Page text.
# Communities > Antique Arms & Armour Community > Middle-East, India & Africa (MEIA) >  Yemeni sword?

## A. Alnakas

evening,

i have acquired a blade that is puzzling me, i think its yemeni but it have a ottoman(?) symbol on the blade. here is some pictures :











sorry about the bad pictures.

yours,

A.Alnakkas

----------


## Sancar Ozer

İnteresting sword; three crescent moon is an Ottoman symbol but I don't think the sword is Turkish. It might be an Arabic saif from late 19th century.

----------


## A. Alnakas

thanks mr.sancar.

do you have any idea from where this blade may have originated? its previous owner told me its yemeni from the period of ottoman rule, though am not sure about this, since ottomans ruled yemen 500 years ago and i doubt this sword is that old. unless someone can actually confirm that.

could it be that there is an arabic regime that used the same symbol as the ottomans? it might be syrian or iraqi, but i highly doubt that, as they used the curved swords, and the hilts are of different design (btw the hilt is horn so it seems).

anyone else got an opinion?

yours,

A.Alnakkas

----------


## Michael Blalock

From  the style of the hilt I would agree that this was rehilted in Yemen. The blade may be european. It looks a lot like a kattara blade.

----------


## A. Alnakas

thank you!

this is very possible, though does it explain the ottoman symbol? also the blade seen some use.. its beaten against something sharp so i guess it saw combat. also the blade is of decent quality. 


isnt kattara an omani sword?... come to think of it, oman isnt very far from yemen! though still the ottoman symbol is unexplained.

----------


## Sancar Ozer

İf it is rehilted, the blade might have come from the Ottoman Arabia. That might explain the symbol. Or it might just be a decorative decision.

----------


## Michael Blalock

The Ottoman Turks rulled Yemen for hundreds of years, up until the the 1920's. There is nothing suprising about finding Turkish blades in Yemen.

----------


## A. Alnakas

from what i know, the ottomans ruled yemen in the 15th and 16th century. and was under the rule of the zaidi's up until the 19th century.

i've been looking on some kattara's they seemed to use the crescent alot as decoration. so could be an omani copying ottoman symbol or just random similarity.

thanks for the input fellas

A.Alnakkas

----------


## Michael Blalock

The crescent moon with three stars is a very common european makers mark.

Given material.
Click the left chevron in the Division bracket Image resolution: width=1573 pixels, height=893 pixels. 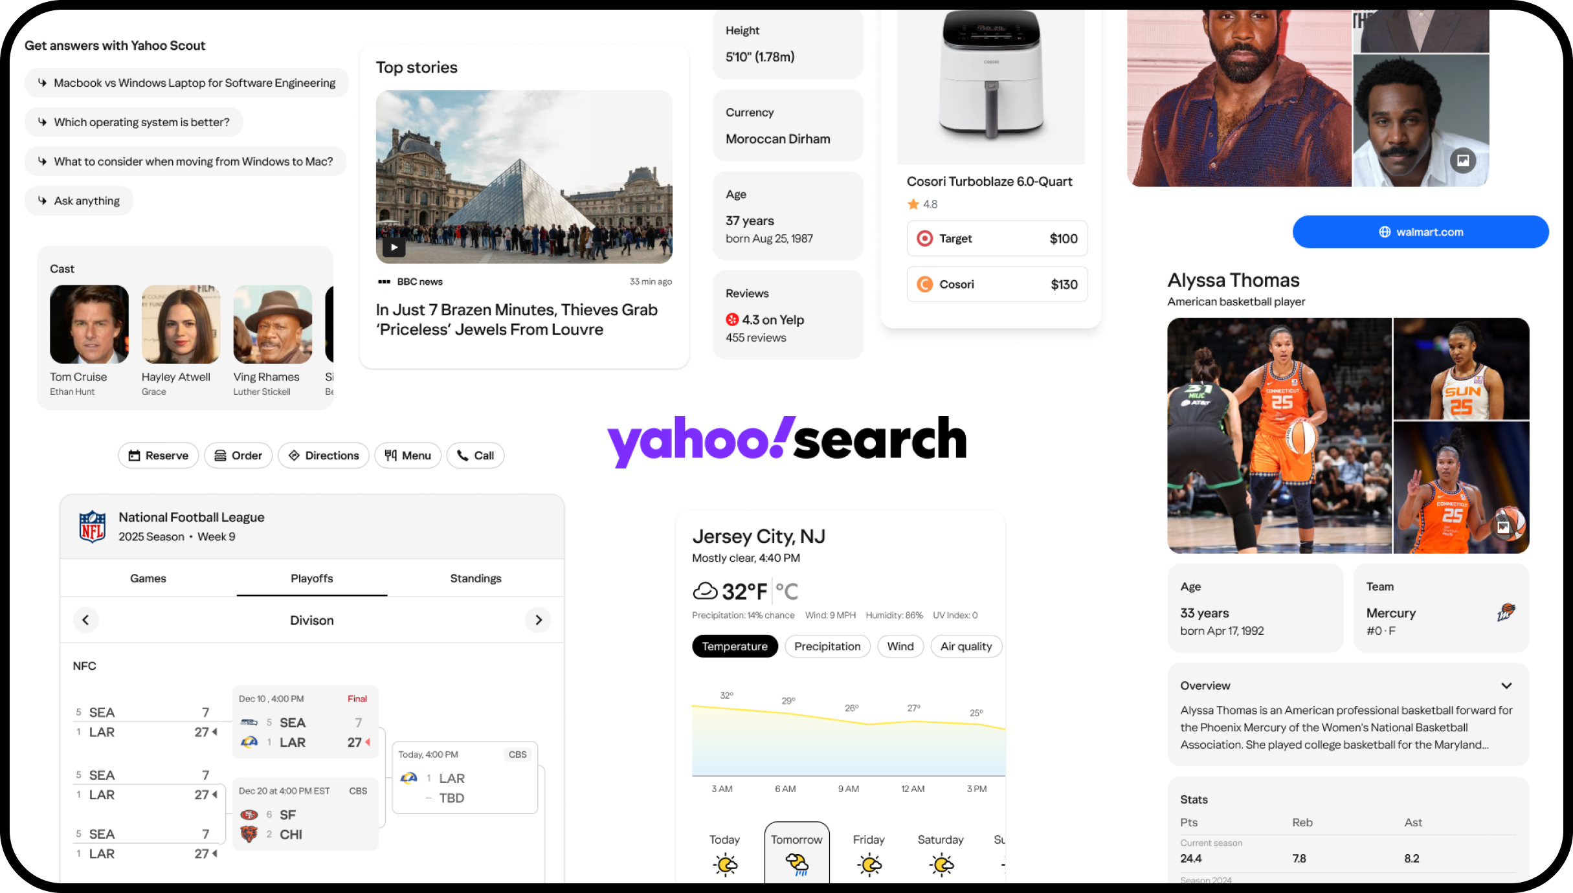(x=86, y=619)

Directions.
1. In the sword thread, what does the last post say the crescent moon with three stars is?
2. Reproduce everything in the sword thread from "İnteresting sword; three" down to "actually confirm that.".

Expected outputs.
1. A very common European maker's mark.

2.
İnteresting sword; three crescent moon is an Ottoman symbol but I don't think the sword is Turkish. It might be an Arabic saif from late 19th century.

----------


## A. Alnakas

thanks mr.sancar.

do you have any idea from where this blade may have originated? its previous owner told me its yemeni from the period of ottoman rule, though am not sure about this, since ottomans ruled yemen 500 years ago and i doubt this sword is that old. unless someone can actually confirm that.